Give only the number of lines in these records that include "computer".

Data under study below:

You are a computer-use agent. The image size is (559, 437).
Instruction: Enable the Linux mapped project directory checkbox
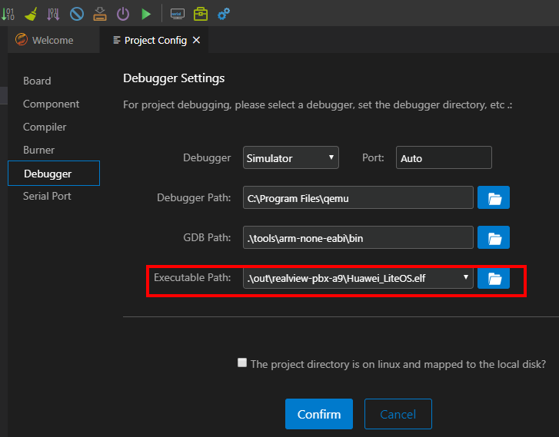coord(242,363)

End of Data under study.
Data under study below:

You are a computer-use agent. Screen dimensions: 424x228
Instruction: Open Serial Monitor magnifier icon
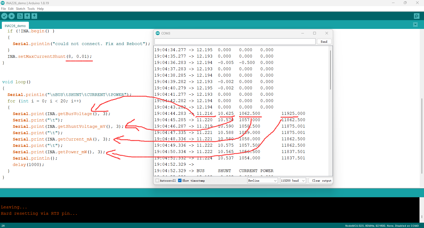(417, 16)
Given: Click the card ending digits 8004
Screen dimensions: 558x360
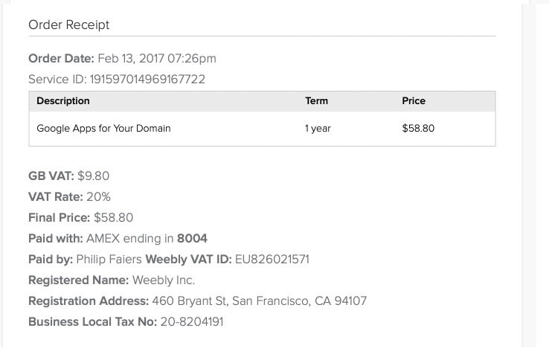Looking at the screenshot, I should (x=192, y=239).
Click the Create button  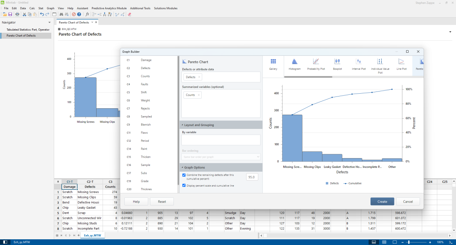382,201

End of Data under study.

Response to this exercise →
2